_PAGE EXCERPT_
Saturday, March 3, 2007


In his classic Dictionary of the English Language, Dr. Samuel Johnson wrote that “pension” was “generally understood to mean pay given to a state hireling for treason to his country.” This is just one instance of the many famous examples in which Johnson’s personal prejudices got the better of his professional detachment.

Nowadays, we expect more objectivity in our reference books. We would be more than a little surprised if a dictionary or encyclopaedia editor would allow defining “excise” as “a hateful tax levied upon commodities, and adjudged not by the common judges of property, but wretches hired by those to whom excise is paid.” Although we might agree with Dr. Johnson’s opinion, it is hardly the kind of information we seek from a dictionary or an encyclopaedia.

Of course, no reference work can be absolutely objective. The beliefs, understanding and worldview of the authors and editors will always be reflected to some extent, even in the best works. The Hebrew Encyclopaedia Ha-Ivrit provides a telling example. The entry on “Religious Humanism” defines the concept as self-contradictory, and rejects the very possibility of Jewish Humanism. According to the Encyclopaedia Ha-Ivrit, religious humanism is an atheistic form of idolatrous worship of the self. Although Martin Buber, Abraham Joshua Heschel and Eliezer Schweid would no doubt disagree, the article reflects the idiosyncratic views of its author, the late Yeshayahu Leibowitz, who as one of the encyclopaedia’s editors, seems to have allowed himself Johnsonian license.

It is this fear of radical subjectivity that leads some of us to be particularly suspicious of a source like Wikipedia. After all, anyone can write an article for Wikipedia, and anyone can edit existing articles. Some might expect that anarchic approach to result in a nightmare, but surprisingly, it has not..

Yet, even if Wikipedia is the product of collective authorship that does not reflect an editorial perspective, it nevertheless inevitably reflects the society that produces it. For example, the Hebrew version of Wikipedia is quintessentially Israeli. There are articles on the weekly Torah portion, Jewish law, the Knesset and its various committees, “Kalanterism” (the Israeli term for crossing party lines), the Shas party, Peace Now, the Yesha Council, Mizrachi, National Service, Black Hebrews, Land Day, the so-called “Bouzaglo test”, Jewish holidays, and Israeli cities, towns and settlements.

Tellingly, while there is a balanced, factual article on the late Rabbi Eliezer Schach’s infamous “Rabbits and Pigs Speech,” there is no entry for “pig”. There is also no entry for “shrimp,” which is, however, discussed in the article on seafood, where we are informed that shrimp and the like are not kosher and not common on Israeli tables. Although we think of Israel as a modern, western democracy, it is interesting to note that the Hebrew Wikipedia has merely brief “stubs” on pluralism, and cultural pluralism. That’s all, and that says a lot.

_DIRECTIVES_
1. In the essay on reference works, shorten the paragraph that begins "Of course, no reference work can be absolutely objective" while keeping its main facts.
2. According to the essay on reference works, what is the Israeli term for crossing party lines?
3. List every person the essay on reference works mentions by name.

_DATASET EXCERPTS_
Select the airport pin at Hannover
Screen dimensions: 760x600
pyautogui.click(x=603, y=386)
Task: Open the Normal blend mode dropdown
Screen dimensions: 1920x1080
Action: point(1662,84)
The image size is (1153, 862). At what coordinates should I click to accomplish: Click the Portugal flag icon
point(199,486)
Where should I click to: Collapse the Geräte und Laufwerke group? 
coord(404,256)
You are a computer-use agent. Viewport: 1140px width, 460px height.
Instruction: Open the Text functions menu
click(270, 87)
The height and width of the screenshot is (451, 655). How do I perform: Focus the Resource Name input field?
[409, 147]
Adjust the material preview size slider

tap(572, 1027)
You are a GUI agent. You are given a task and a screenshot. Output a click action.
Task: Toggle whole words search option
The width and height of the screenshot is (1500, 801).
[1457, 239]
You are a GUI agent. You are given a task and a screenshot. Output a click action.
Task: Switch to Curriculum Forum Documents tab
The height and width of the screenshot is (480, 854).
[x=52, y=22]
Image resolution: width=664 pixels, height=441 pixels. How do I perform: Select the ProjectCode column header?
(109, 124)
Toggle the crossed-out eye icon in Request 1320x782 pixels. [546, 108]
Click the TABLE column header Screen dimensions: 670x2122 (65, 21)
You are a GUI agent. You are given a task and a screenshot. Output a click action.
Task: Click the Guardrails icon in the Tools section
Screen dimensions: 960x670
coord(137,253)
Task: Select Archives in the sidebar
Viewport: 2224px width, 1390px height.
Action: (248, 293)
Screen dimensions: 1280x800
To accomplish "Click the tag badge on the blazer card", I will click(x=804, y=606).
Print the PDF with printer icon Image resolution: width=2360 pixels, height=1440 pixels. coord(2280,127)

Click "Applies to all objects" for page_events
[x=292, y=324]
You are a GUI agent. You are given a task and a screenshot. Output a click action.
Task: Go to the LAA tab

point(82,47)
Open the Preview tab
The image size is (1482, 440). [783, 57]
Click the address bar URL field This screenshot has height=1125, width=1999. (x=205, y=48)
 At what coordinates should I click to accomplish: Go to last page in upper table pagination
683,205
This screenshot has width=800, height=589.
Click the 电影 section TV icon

_EXPECTED RESULTS_
1. No reference work is fully objective, since its authors' and editors' views always show to some degree. The Hebrew Encyclopaedia Ha-Ivrit is an example: its "Religious Humanism" entry calls the concept self-contradictory, rejects Jewish Humanism, and describes religious humanism as atheistic self-worship. Martin Buber, Abraham Joshua Heschel and Eliezer Schweid would disagree. The entry reflects the idiosyncratic views of its author, the late Yeshayahu Leibowitz, one of the encyclopaedia's editors.

2. "Kalanterism."

3.
- Samuel Johnson
- Martin Buber
- Abraham Joshua Heschel
- Eliezer Schweid
- Yeshayahu Leibowitz
- Eliezer Schach